Terrorism Risk Insurance Act
- Other short titles: Terrorism Risk Insurance Act of 2002
- Long title: An Act to ensure the continued financial capacity of insurers to provide coverage for risks from terrorism.
- Acronyms (colloquial): TRIA, TRPA
- Nicknames: Terrorism Risk Protection Act
- Enacted by: the 107th United States Congress
- Effective: November 26, 2002

Citations
- Public law: 107-297
- Statutes at Large: 116 Stat. 2322

Codification
- Titles amended: 15 U.S.C.: Commerce and Trade; 28 U.S.C.: Judiciary and Judicial Procedure; 12 U.S.C.: Banks and Banking;
- U.S.C. sections amended: 15 U.S.C. ch. 93 § 6701; 28 U.S.C. ch. 97 § 1610; 12 U.S.C. ch. 3 § 248;

Legislative history
- Introduced in the House as H.R. 3210 by Michael Oxley (R-OH) on November 1, 2001; Committee consideration by House Financial Services, House Ways and Means, House Budget, House Judiciary; Passed the House on November 29, 2001 (227-193, Roll call vote 464, via Clerk.House.gov); Passed the Senate on July 25, 2002 (Passed unanimous consent); Reported by the joint conference committee on November 13, 2002; agreed to by the House on November 14, 2002 (Agreed voice vote) and by the Senate on November 19, 2002 (86-11, Roll call vote 252, via Senate.gov); Signed into law by President George W. Bush on November 26, 2002;

United States Supreme Court cases
- Ministry of Defense and Support for Armed Forces of Islamic Republic of Iran v. Elahi, 556 U.S. 366 (2009); Bank Markazi v. Peterson, No. 14-770, 578 U.S. ___ (2016); Rubin v. Islamic Republic of Iran, No. 16-534, 583 U.S. ___ (2018);

= Terrorism Risk Insurance Act =

United States legislation enacted in 2002

The Terrorism Risk Insurance Act (TRIA) () is a United States federal law signed into law by President George W. Bush on November 26, 2002. The Act created a federal "backstop" for insurance claims related to acts of terrorism. The Act "provides for a transparent system of shared public and private compensation for insured losses resulting from acts of terrorism." The Act was originally set to expire December 31, 2005, was extended for two years in December 2005, and was extended again on December 26, 2007. The Terrorism Risk Insurance Program Reauthorization Act expired on December 31, 2014.

On January 7, 2015 the House of Representatives voted 416-5 to approve the Terrorism Risk Insurance Program Reauthorization Act of 2015, () extending the TRIA through December 31, 2020. The Senate approved the extension the day after by a vote of 93-4. On January 12, 2015, President Barack Obama signed the extension into law.

On December 17, 2019 the House of Representatives voted 297-120 to approve the Further Consolidated Appropriations Act, 2020 () which included the Terrorism Risk Insurance Program Reauthorization Act of 2019 extending the TRIA through December 31, 2027. The Senate approved the extension on December 19, 2019 by a vote of 71-23. The following day, President Donald Trump signed the bill into law.

==History==
Before the September 11 attacks, business insurers generally neither charged for nor specifically excluded terrorism coverage.

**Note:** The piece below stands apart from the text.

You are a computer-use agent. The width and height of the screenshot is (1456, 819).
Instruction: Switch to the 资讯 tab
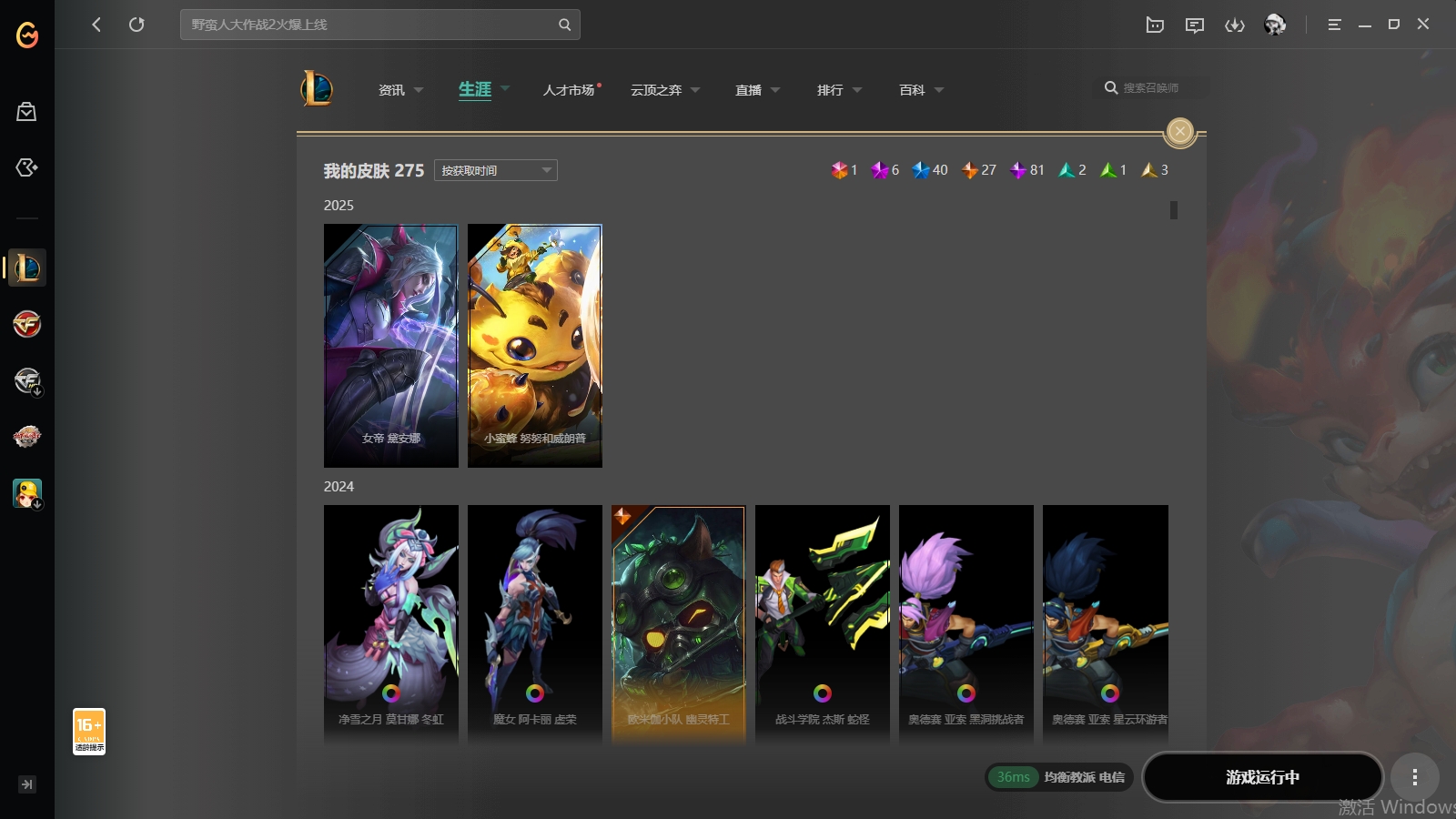400,90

The scope of the 9/11 attacks and the resulting $40 billion estimated insured loss changed perceptions dramatically. It was the worst terrorist attack on record for both property and fatalities and the worst international attack on American soil since the Japanese surprise attack on Pearl Harbor, as nearly 3,000 people lost their lives in New York City, Washington, D.C., and Stonycreek Township near Shanksville, Pennsylvania.

Much of the financial cost from the 9/11 attacks fell on reinsurers (that further spread the risk assumed by primary insurers). Unable to accurately model or price terrorism exposures, reinsurers largely withdrew from the market for terrorism coverage. Without reinsurance, primary insurers were then compelled to exclude terrorism. Most state insurance regulators approved terrorism exclusions for use by primary insurers.

Many businesses were not able to purchase insurance protection against future terrorist attacks. This situation was a serious threat to industries where lenders and investors required terrorism protection for their investments. Real estate, transportation, construction, energy, and utility sectors of the economy were vulnerable, creating broader threats to the national economy.

Congress responded by enacting TRIA in November 2002 to provide a government reinsurance backstop in case of large-scale terrorist attacks, requiring that business insurers offer terrorism coverage for the types of insurance included in the act. Congress extended and amended TRIA in December 2005 and December 2007.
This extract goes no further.